Jack led the two of them to the scarred trunk of the tree. Here he let go of Jimmy’s hand. Telling the boy to, “Do exactly what I do.”

Jimmy’s fear bottled up deep in his guts. He felt as if he was going to explode. The tree was sinister and twisted. Evil through and through. Yet, the little boy had never had a friend. He was not willing to throw that away so easily.

Jack walked to the lowest hanging branch. He reached up and grabbed one of the dangling nooses. He wrapped it around his neck and looked at Jimmy.
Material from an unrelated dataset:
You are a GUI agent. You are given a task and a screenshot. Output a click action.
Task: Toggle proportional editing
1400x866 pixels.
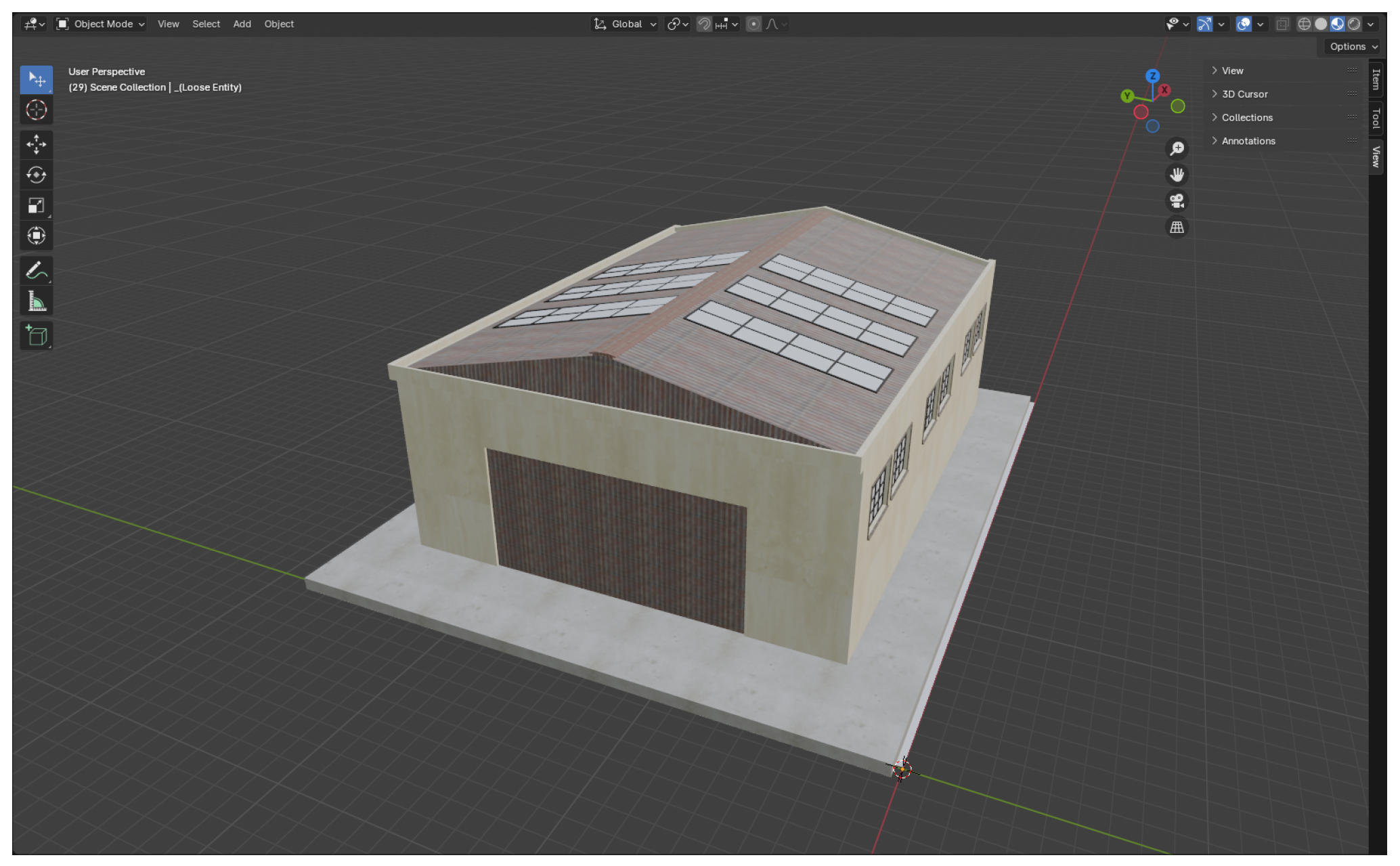tap(753, 24)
“Don’t worry Jimmy, no pain is felt. The hanging tree is magic. You’ll close your eyes on this world, and wake up in a better place with me and all of my friends,” said a smiling Jack.

“Ja-Jack, I don’t think I can do this. It seems dangerous. I will need to make it back home soon. My mom will be waiting for me,” said a terrified Jimmy.

A heartbroken Jack looked at the smaller boy and said, “Jimmy, I can’t believe you would lie to me. Your mom isn’t home and won’t even notice that you are missing. Come with me. I am the only one who cares for you.”

Tears streaming down the smaller boy’s face, he responded, “Please don’t make me do it! This place frightens me. Can’t you just come home with me?”

“No! This world despises people like me and you. We weren’t made for it. We were made for the hanging tree. This is where you belong,” snarled the bigger boy.

Jimmy, eyes still running, reached with trembling hands for the dangling noose.

He seized it.

With one final glance at his friend, the little boy placed the loop around his neck.

Immediately the noose drew tight. It felt as if the tree was hauling him up by it.

The boy kicked and squirmed. Trying to shout for help, but his airflow was cut off.

He managed to make a choking noise, then with one final twitch all was still. Still as the glassy surface of a lake on a spring day.

Little Sammy Hanson had finally made a friend.

The two boys remained dangling together, gently swaying in the stale autumn breeze.